Los dos problemas principales que afectan a la preservación del bisonte americano salvaje son la escasa variedad genética, debido al corto número que sobrevivieron a su casi extinción, y la contaminación genética por cruces con el ganado doméstico, que en el pasado han sido frecuentes, habiendo coexistido y teniendo hábitos de alimentación similares. Estimando diversos científicos que los únicos bisontes genéticamente puros en libertad son solo los que se encuentran en el Parque Nacional de Yellowstone, en la manada de bisontes de la montañas de Henry, en Utah, en el Parque Nacional de la Cueva del Viento en Dakota del Sur, en el Santuario del Bisonte de los territorios del noroeste, en el Parque Nacional de la Isla de Elk, en el Parque Nacional del Búfalo de los Bosques en Alberta, y en el Parque Nacional Príncipe Alberto en Saskatchewan.

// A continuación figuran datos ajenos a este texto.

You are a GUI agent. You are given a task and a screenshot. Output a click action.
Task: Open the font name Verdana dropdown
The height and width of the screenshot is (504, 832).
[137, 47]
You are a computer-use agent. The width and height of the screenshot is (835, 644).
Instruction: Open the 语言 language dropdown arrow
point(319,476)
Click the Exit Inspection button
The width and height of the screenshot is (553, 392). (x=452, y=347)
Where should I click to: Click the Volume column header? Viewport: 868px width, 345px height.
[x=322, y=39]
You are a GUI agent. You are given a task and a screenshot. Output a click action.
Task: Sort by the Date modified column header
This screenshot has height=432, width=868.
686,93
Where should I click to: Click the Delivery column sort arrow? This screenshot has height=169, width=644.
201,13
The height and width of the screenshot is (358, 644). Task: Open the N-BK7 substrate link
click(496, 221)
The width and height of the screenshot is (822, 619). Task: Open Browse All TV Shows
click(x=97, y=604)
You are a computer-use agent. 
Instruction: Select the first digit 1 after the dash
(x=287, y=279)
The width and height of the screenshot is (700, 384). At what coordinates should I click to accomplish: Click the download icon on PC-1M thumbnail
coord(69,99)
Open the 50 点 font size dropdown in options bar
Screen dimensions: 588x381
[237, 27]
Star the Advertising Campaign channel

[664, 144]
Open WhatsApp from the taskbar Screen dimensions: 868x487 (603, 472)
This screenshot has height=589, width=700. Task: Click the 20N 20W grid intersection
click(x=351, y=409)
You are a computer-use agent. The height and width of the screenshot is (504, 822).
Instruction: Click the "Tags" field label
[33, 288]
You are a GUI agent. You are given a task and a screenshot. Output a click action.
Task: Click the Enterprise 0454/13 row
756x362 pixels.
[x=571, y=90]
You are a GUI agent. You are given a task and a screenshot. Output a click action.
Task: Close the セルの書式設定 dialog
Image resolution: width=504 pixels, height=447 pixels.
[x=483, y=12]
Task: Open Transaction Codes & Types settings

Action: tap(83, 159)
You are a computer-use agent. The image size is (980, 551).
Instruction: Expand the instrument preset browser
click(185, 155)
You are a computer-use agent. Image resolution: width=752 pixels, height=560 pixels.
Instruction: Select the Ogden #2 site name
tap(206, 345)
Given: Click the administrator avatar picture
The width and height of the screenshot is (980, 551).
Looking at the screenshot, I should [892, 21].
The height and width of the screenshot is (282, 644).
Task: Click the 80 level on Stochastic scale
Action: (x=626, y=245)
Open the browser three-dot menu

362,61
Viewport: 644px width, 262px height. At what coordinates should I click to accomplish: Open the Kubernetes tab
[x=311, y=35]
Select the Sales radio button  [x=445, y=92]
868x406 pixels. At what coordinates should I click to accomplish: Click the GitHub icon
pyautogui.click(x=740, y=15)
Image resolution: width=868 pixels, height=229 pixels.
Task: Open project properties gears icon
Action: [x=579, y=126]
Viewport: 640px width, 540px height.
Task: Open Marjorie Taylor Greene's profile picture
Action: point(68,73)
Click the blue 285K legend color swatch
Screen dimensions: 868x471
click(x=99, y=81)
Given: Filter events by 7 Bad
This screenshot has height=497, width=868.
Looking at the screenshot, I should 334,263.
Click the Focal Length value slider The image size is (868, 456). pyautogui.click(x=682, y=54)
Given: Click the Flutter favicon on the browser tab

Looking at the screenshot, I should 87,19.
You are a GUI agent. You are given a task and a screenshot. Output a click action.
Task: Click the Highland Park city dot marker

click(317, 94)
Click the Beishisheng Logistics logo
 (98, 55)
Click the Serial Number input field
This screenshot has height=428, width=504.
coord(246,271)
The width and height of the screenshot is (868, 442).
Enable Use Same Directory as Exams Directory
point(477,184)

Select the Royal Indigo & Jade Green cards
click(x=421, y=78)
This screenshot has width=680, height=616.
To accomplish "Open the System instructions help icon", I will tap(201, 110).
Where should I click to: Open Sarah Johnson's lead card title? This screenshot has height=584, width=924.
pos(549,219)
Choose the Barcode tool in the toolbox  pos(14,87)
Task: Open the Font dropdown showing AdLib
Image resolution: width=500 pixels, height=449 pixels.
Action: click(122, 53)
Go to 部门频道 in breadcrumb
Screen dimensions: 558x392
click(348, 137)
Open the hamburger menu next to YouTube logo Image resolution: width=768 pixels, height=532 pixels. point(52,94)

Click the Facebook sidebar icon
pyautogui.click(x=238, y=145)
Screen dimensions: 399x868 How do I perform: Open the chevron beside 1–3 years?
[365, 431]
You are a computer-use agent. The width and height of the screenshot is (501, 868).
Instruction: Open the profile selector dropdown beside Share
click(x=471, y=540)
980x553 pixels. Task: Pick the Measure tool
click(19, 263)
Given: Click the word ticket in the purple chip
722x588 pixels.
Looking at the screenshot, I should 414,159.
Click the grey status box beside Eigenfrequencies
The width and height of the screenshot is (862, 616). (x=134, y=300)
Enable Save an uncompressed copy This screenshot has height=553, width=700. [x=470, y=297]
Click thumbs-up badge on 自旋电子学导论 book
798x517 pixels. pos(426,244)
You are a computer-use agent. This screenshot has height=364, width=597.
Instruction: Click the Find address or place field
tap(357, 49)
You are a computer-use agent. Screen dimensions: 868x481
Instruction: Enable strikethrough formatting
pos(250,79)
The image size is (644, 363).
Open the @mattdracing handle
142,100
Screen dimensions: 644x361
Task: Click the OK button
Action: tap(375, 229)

El Gobierno de los Estados Unidos clasifica al Búfalo Americano como un tipo de ganado, permitiendo su cría y mantenimiento privado con fines comerciales, existiendo actualmente aproximadamente 500.000 bisontes criados comercialmente en 4.000 ranchos privados, la mayoría de los cuales son dedicados a la alimentación humana y obtención de cueros. Con unos 35.000 bisontes procesados para carne anualmente, existiendo un control desde su origen hasta el consumidor, y un "Certified American Buffalo" de la National Bison Association y estatal. Hay que añadir que muchos criadores cruzan deliberadamente los bisontes con el ganado, dando lugar a una carne denominada Beefalo.